7 Mart 2011 Pazartesi

Hakeem '' The Dream'' Olajuwon


1984 Nba draftı, ileride  Nba tarihine geçecek isimlerin bulunduğu bir draft olarak hatırlanır. John Stockton, Charles Barkley, Michael Jordan’ın aynı sezon Nba’e  adım attığı bu seçmelerin 1 numarası ise Hakeem Olajuwon olur ve kariyerinin sonuna kadar (son sezonunda Toronto’ya takas edilir) formasını giyeceği Houston Rockets saflarına katılır.

1963 yılının 21 Ocak’ında Lagos’ta dünyaya gelen ‘’Akeem’’ (isminin başına sonradan ‘’H’’ ekler) büyüdüğü şartlarda ileride efsane bir basketbolcu olacağına o günlerde hiç kimse inanmazdı herhalde.  Şansını futbolda kalecilik ve hentbolda deneyen genç nijeryalı basketbola geç sayılabilecek bir yaşta -17- başlar.
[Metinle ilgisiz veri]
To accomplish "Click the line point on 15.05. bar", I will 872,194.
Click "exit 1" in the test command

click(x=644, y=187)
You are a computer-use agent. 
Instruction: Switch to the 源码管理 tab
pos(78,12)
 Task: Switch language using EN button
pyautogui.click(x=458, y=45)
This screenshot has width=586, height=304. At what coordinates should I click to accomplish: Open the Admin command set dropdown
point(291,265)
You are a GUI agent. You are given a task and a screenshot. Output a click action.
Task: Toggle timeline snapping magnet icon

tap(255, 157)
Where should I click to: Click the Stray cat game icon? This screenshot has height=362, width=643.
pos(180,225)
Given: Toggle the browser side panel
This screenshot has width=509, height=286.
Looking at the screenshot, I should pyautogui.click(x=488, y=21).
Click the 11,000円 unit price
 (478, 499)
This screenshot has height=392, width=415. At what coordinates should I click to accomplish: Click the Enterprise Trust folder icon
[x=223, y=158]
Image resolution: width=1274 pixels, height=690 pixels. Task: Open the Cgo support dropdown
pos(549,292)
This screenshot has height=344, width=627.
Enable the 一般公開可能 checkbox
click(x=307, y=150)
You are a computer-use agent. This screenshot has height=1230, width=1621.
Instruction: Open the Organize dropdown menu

Fakat basketbol aşkı onu Kara Kıta’dan Yeni Dünya’ya getirir ve  Guy Lewis’in University of Houston takımına katılır. 3 sezon oynadığı ‘’Puma’’ların tarihi ‘’Phi Slama Jamma’’ diye anılan kadrosunun bir parçası olur (Clyde Drexlerle birlikte) . 3 sezonu 13.3 sayı 10.7 ribaund ve 4.5 blok ortalamalarıyla geçirir ve takımı 3 sezon üstüste NCAA Final-Four’u oynar. Üniversite yıllarındayken aynı dönem Rockets forması giyen efsane pivot Moses Malone ile yazları yaptığı çalışmaların savunma ve oyun zekasına büyük şeyler kattığını da atlamayalım. Bir kolej oyuncusu için Malone ile birebir çalışmak müthiş bir fırsat.Üniversite kariyerinin sonunda 34 numaralı forması üniversitede emekliye ayrılır.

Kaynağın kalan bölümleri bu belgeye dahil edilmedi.